Netflix’s Beef is back, but this time it doesn’t hit the same way. What started as a sharp, personal feud between two broken people has now turned into something wider… and honestly, a bit scattered. Season 2 tries to grow bigger, louder, more layered — but somewhere in that expansion, it forgets what made the first season work so well.
The new season doesn’t follow just one rivalry anymore. Instead, it throws us into the lives of two couples stuck in a messy power game. Josh and Lindsay — once creative, now stuck in a cushy beach club job — find themselves being blackmailed by younger employees Austin and Ashley. It sounds interesting on paper. Different generations, different struggles, same frustration. But the execution? Not always tight.
The show clearly wants to talk about class pressure, generational tension, and people quietly falling apart while pretending everything’s fine. That idea is still strong. You see it in how Josh and Lindsay’s relationship feels drained, like something that just kept going out of habit. Meanwhile, Austin and Ashley look like they’re in love… but it’s more fear of being alone than anything real. Those small emotional cracks? That’s where Beef still shines.
But then the show keeps adding more. A Korean billionaire boss, her struggling husband, corporate drama, even a sudden shift into something close to a thriller. And that’s where things start slipping. Instead of going deeper into its characters, the story spreads itself too thin. Nothing fully lands.

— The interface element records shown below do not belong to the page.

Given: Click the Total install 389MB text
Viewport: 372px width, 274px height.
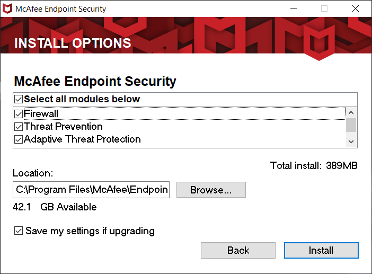Looking at the screenshot, I should [x=314, y=165].
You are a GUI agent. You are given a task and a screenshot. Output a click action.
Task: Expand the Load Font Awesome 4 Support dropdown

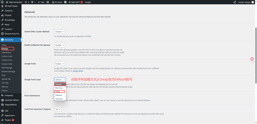tap(58, 109)
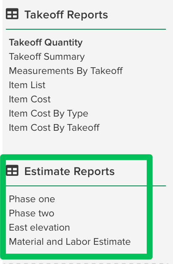173x264 pixels.
Task: View the Item Cost By Takeoff report
Action: (54, 127)
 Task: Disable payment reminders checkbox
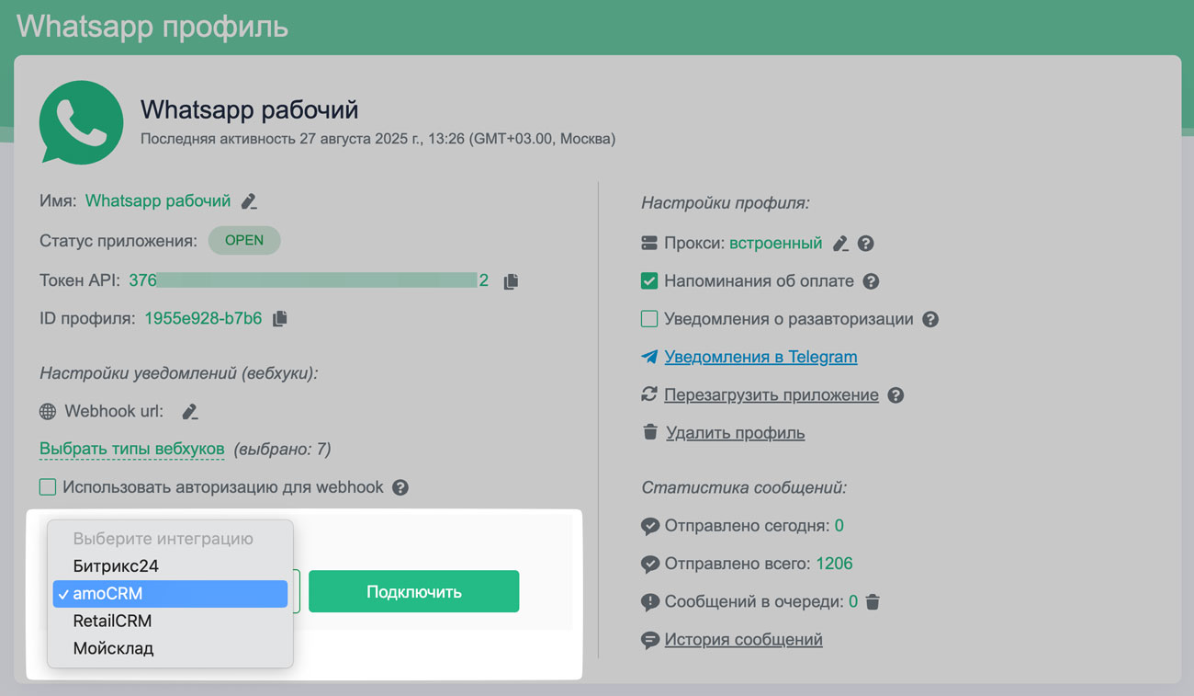click(649, 280)
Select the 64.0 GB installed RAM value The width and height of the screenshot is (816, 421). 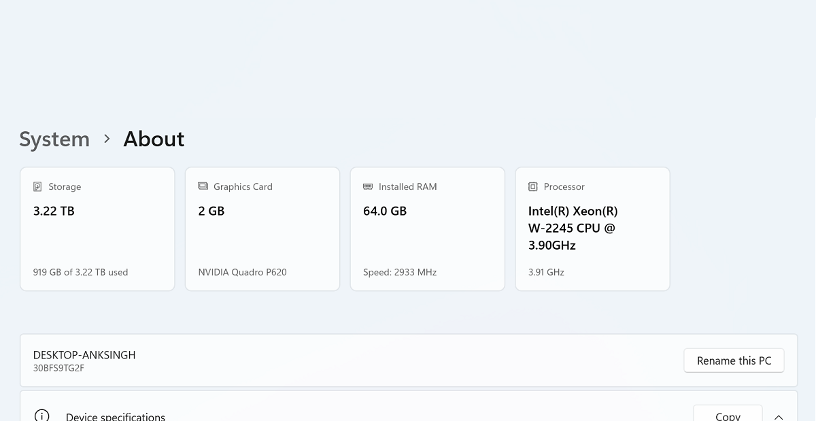point(385,211)
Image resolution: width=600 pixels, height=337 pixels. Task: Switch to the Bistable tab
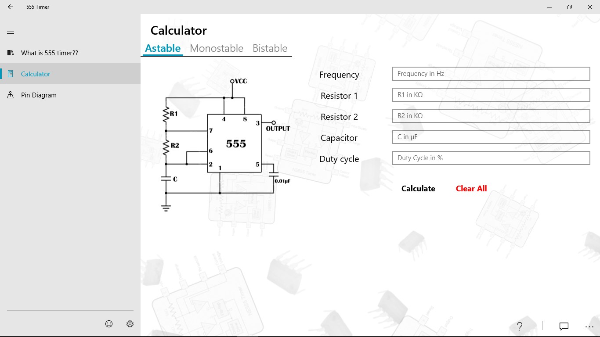[270, 48]
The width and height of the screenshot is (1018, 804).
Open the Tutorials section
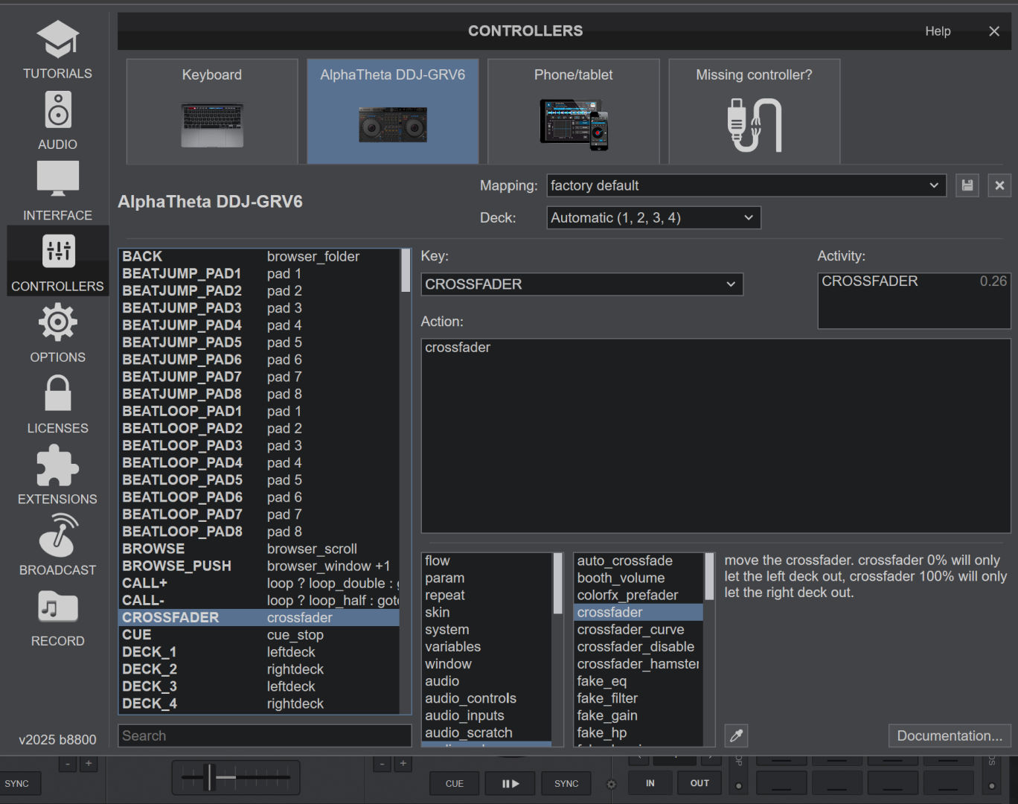57,49
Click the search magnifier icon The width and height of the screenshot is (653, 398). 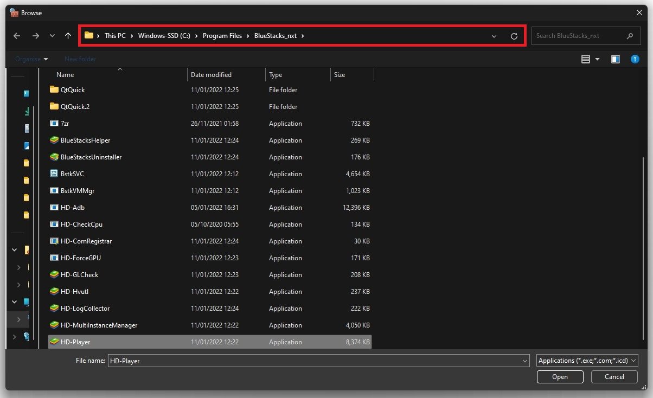point(630,36)
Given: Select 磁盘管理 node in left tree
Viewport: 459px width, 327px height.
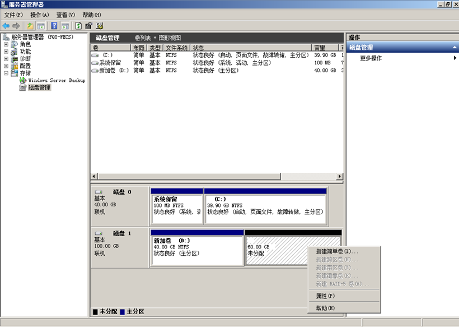Looking at the screenshot, I should coord(39,87).
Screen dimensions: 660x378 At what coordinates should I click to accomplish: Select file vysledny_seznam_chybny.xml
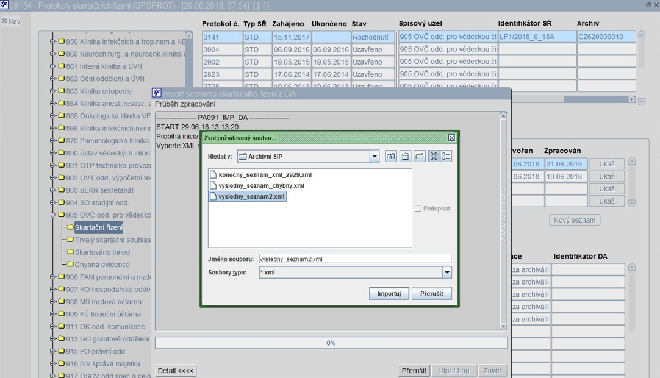tap(257, 185)
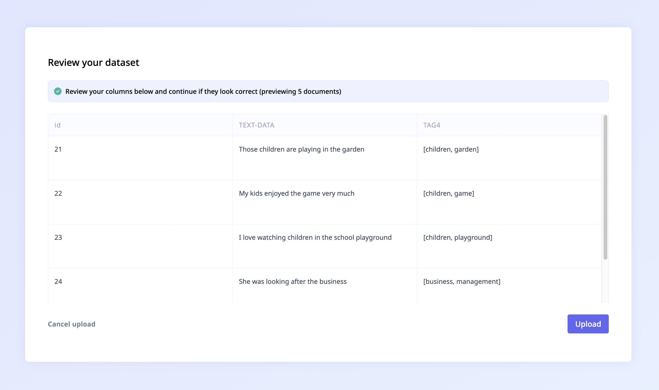659x390 pixels.
Task: Select the TEXT-DATA column header
Action: [x=256, y=125]
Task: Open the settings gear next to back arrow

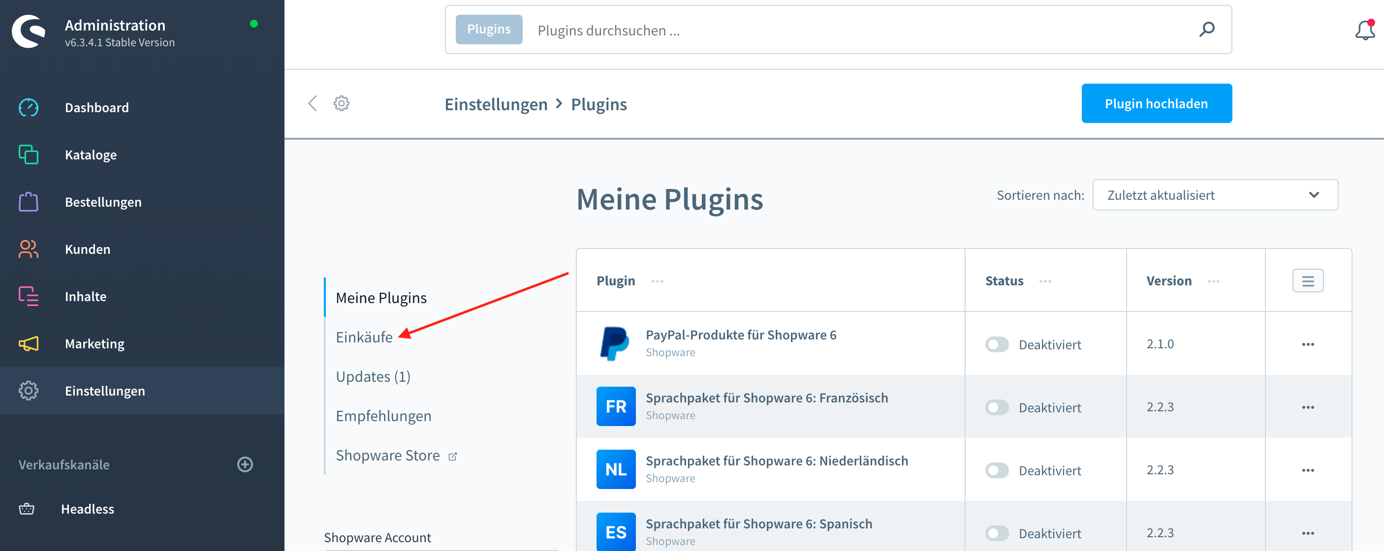Action: [x=341, y=103]
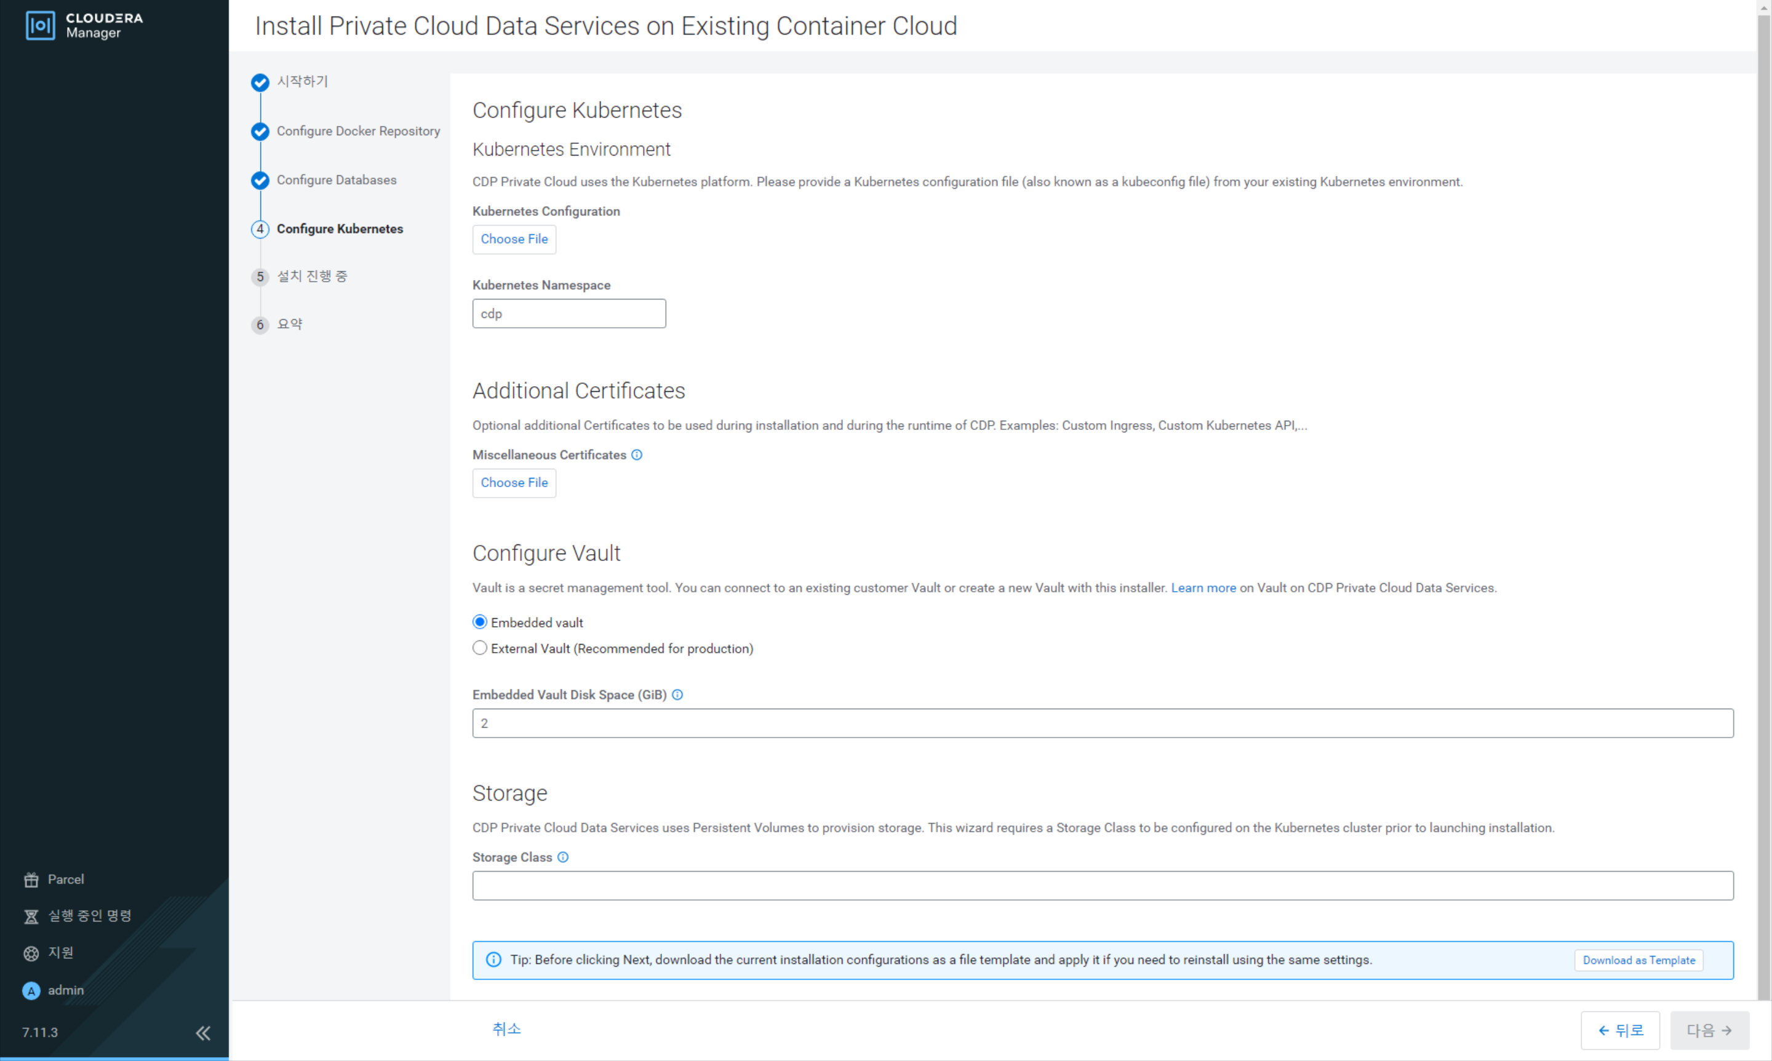Image resolution: width=1772 pixels, height=1061 pixels.
Task: Click the vertical page scrollbar
Action: click(x=1763, y=500)
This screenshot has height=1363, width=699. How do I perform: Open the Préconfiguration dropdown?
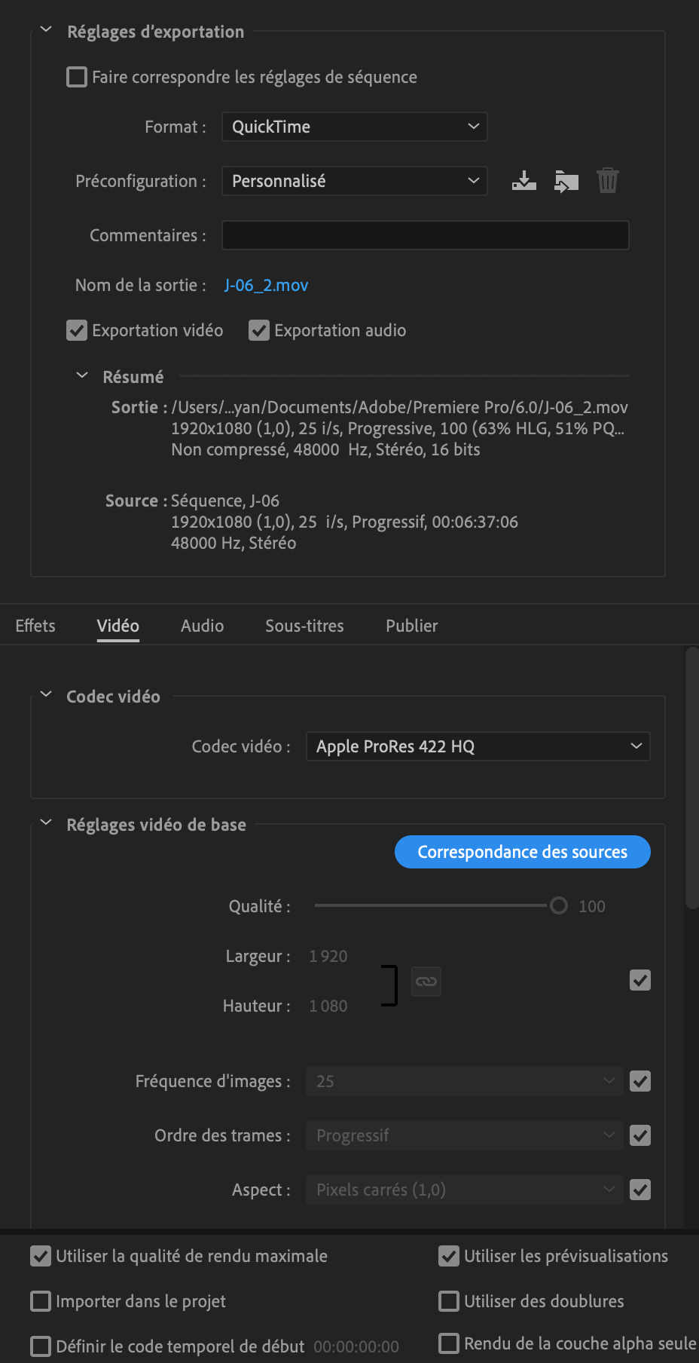point(354,181)

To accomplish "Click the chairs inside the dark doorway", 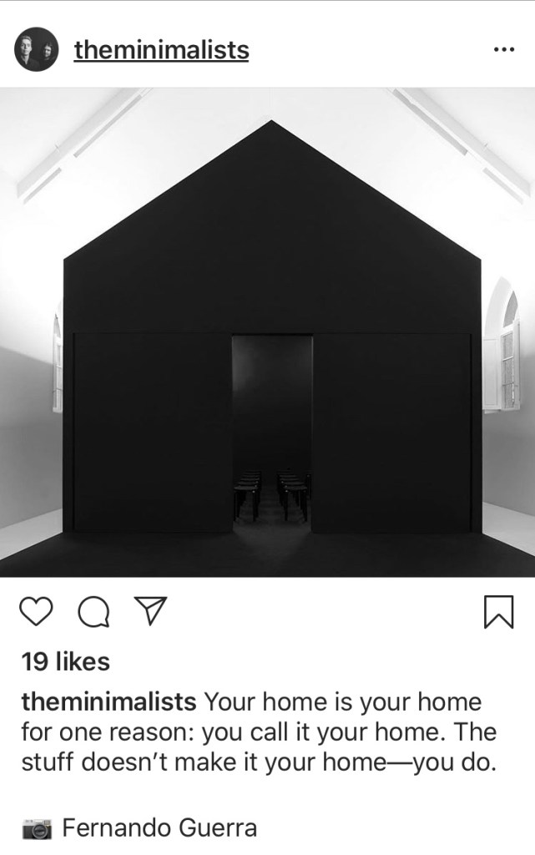I will (272, 493).
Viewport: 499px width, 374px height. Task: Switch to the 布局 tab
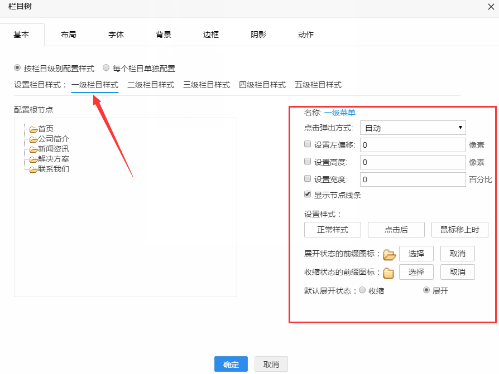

There are moments that work. The performances are solid across the board — no surprise there. Oscar Isaac and Carey Mulligan bring weight, while Charles Melton quietly stands out again after May December. Even the awkward humor around the younger couple feels real at times. But the writing doesn’t always support them. It jumps, shifts, and sometimes feels unsure about what it wants to say.
What’s frustrating is that the core idea still had potential. The setting — rich coastal California vs struggling workers — could’ve been explored more. The tension between money, identity, and survival is right there. But instead of digging in, the show keeps moving sideways.
By the time the finale arrives, it looks stylish, even intense in parts, but emotionally it feels disconnected. The original spark — that raw, uncomfortable clash between two people — gets lost in all the noise.
Season 1 worked because it was focused, risky, and personal. Season 2 feels like it was made because it could be made, not because it needed to be. And that difference shows.
Right now, Beef still has good acting, sharp moments, and glimpses of what it used to be. But as a full season, it feels overcrowded, slightly confused, and not as impactful as before.